Les thèses de Hannah Arendt sur la crise de l’éducation et de l’autorité vont de pair avec sa prise de conscience de la crise de la modernité. Son analyse tente de rendre compte de la condition de l’homme moderne : condition historique, anthropo-logique et existentielle qui a des inci-dences sur le vécu.
Mais la « rupture » de la modernité ne doit pas pour autant être synonyme d’« abandon ». Certes « le fil de la tradition s’est rompu » mais, paradoxalement, son effondrement permet d’ouvrir un rapport inédit au passé et de mettre en œuvre la faculté humaine de commencer quelque chose de nouveau, qui coïncide avec l’expérience de la liberté.

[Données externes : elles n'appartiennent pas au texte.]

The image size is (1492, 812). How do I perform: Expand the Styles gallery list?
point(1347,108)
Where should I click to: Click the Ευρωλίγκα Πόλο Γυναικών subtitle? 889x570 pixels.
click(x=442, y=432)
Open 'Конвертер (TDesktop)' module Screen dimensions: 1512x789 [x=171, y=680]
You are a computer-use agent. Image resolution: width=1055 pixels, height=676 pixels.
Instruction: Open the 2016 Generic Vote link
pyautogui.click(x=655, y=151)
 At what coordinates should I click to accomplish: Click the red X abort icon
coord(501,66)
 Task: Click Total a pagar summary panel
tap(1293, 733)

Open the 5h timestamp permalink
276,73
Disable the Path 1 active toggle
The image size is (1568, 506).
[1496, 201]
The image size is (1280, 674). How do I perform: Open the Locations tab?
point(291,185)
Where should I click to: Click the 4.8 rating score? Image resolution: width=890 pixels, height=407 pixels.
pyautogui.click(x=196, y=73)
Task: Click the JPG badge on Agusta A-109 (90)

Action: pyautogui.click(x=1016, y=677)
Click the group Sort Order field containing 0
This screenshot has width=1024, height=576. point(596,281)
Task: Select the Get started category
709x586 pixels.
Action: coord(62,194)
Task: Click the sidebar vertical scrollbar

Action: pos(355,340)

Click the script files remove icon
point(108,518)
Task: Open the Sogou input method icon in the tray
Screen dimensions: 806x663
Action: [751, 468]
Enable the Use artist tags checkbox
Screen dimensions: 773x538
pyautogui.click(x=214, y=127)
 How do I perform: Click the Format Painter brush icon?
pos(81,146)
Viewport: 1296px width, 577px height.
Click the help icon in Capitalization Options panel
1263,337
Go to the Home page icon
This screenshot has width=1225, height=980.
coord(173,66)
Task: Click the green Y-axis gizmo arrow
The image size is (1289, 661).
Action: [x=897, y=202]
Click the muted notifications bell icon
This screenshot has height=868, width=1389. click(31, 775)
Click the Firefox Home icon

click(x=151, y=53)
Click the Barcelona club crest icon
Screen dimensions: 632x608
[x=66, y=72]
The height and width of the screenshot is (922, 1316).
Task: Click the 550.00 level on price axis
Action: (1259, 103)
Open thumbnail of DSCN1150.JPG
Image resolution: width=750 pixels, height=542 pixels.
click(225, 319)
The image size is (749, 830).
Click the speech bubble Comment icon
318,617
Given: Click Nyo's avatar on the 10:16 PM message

« La vie de l’homme se précipitant vers la mort entraînerait inévitablement à la ruine, à la destruction, tout ce qui est humain, écrit Hannah Arendt dans La crise de la culture, n’était la faculté d’interrompre ce cours et de commencer à neuf, faculté qui est inhérente à l’action, comme pour rappeler constamment que les hommes, bien qu’ils doivent mourir, ne sont pas nés pour mourir mais pour innover. »
Les prises de position originales de Hannah Arendt sur le monde contemporain ont grandement contribué à sa célébrité.